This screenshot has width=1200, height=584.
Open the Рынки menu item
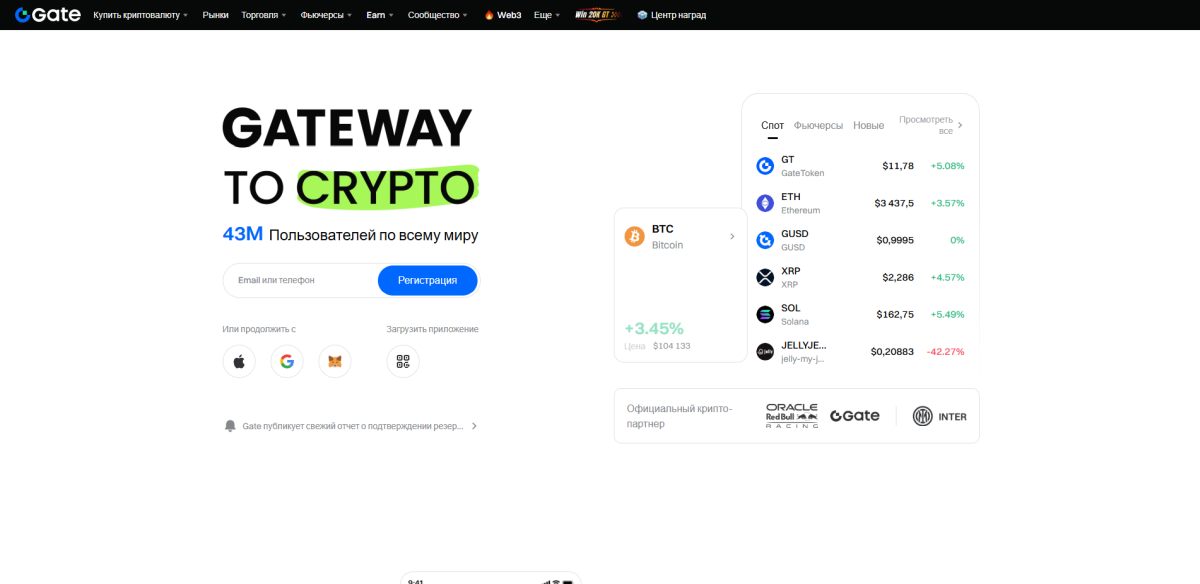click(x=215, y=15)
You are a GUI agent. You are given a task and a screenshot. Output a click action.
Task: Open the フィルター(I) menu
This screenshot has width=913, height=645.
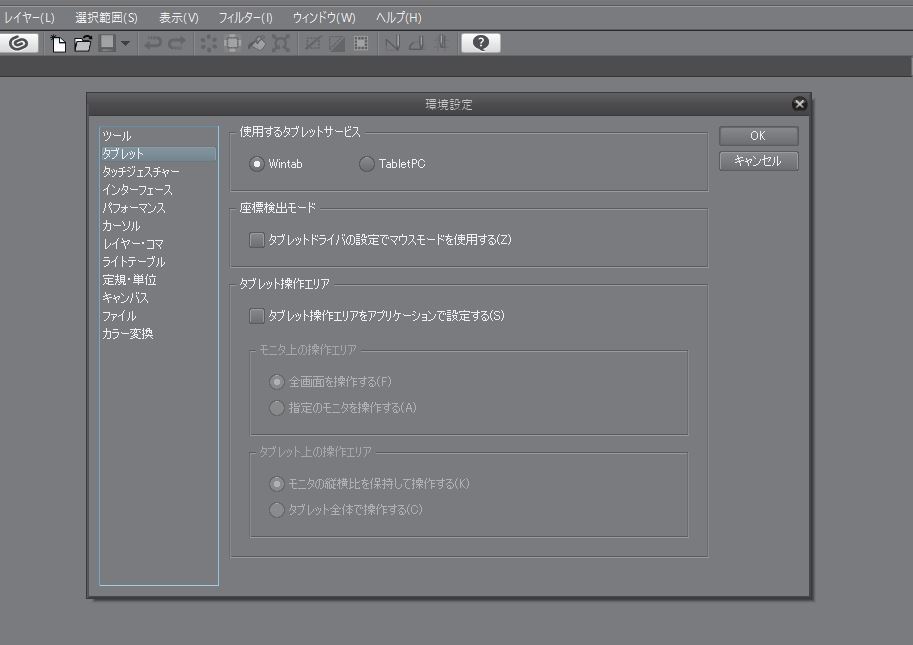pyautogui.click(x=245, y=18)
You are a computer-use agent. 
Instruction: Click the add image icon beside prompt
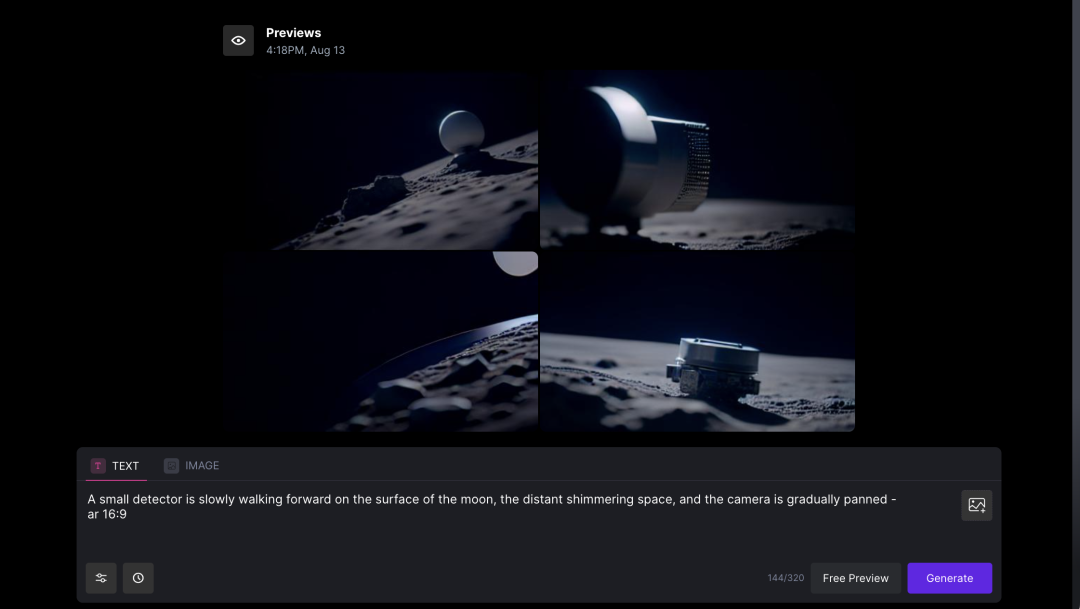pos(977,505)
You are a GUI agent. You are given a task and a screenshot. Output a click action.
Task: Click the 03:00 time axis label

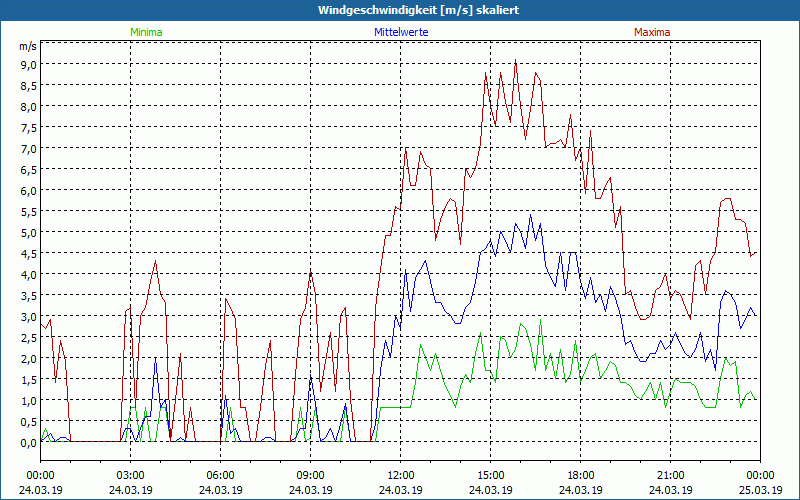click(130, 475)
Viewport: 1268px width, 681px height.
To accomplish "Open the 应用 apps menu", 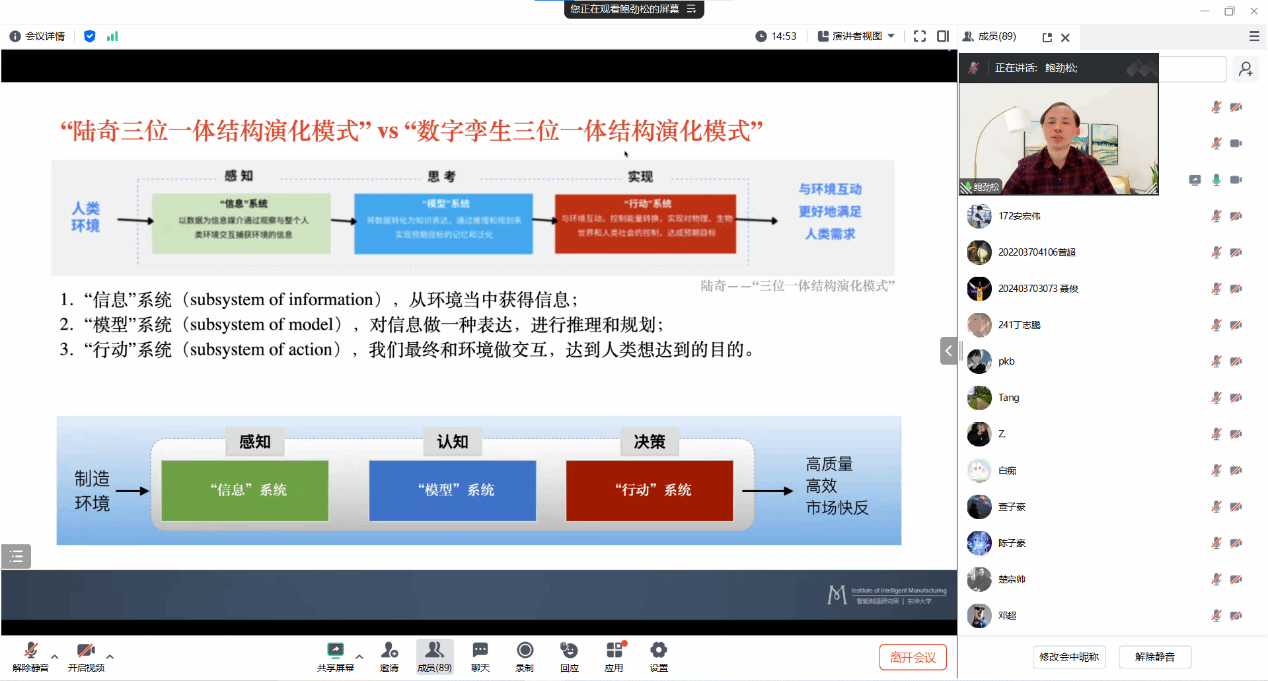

---

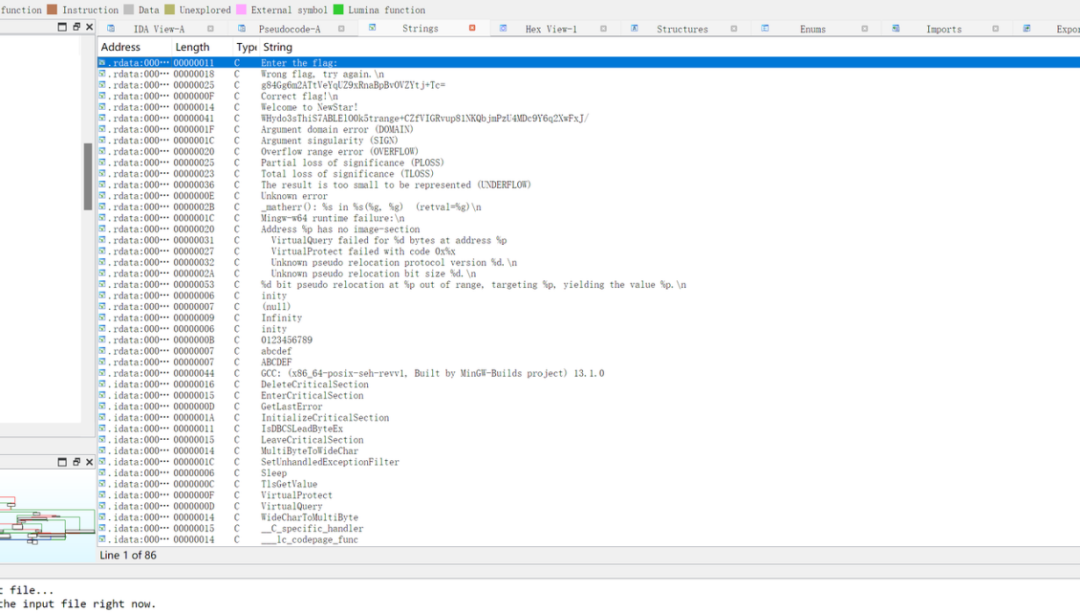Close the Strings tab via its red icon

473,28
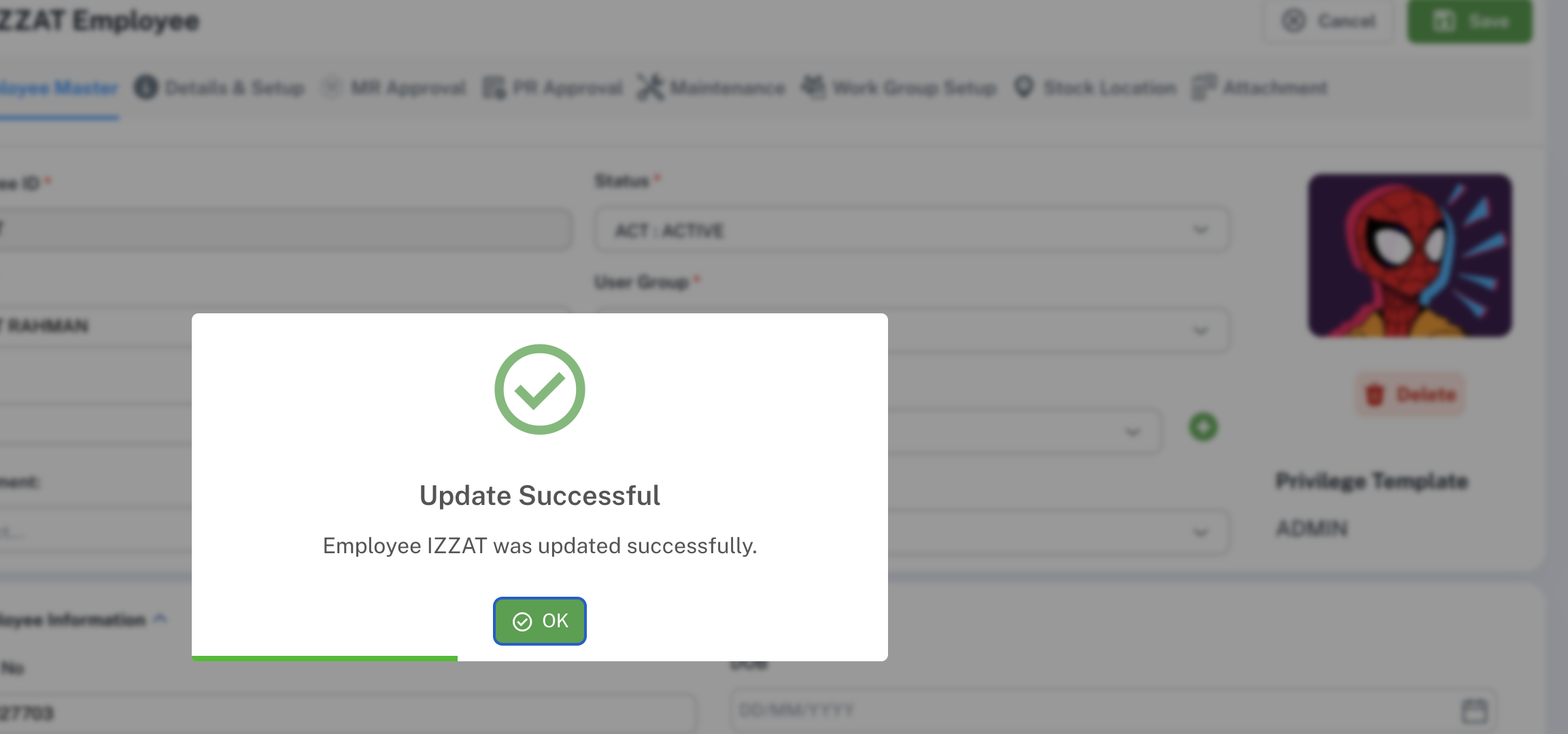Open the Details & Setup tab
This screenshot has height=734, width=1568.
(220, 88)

INSTRUCTIONS FOR THE TASK: Recast the data as a Markdown table with the columns Row and Line. Begin at the line that has "You are a computer-use agent.", stop after the line that has "the 应用 apps", skip blank lines, and omit the pictures.

WORKED SOLUTION:
| Row | Line |
|---|---|
| 1 | You are a computer-use agent.  |
| 2 | Instruction: Click the add image icon beside prompt |
| 3 | pos(977,505) |
| 4 | You are a GUI agent. You are given a task and a screenshot. Output a click action. |
| 5 | Task: Click the 03:00 time axis label |
| 6 | click(130, 475) |
| 7 | Viewport: 1268px width, 681px height. |
| 8 | To accomplish "Open the 应用 apps menu",  |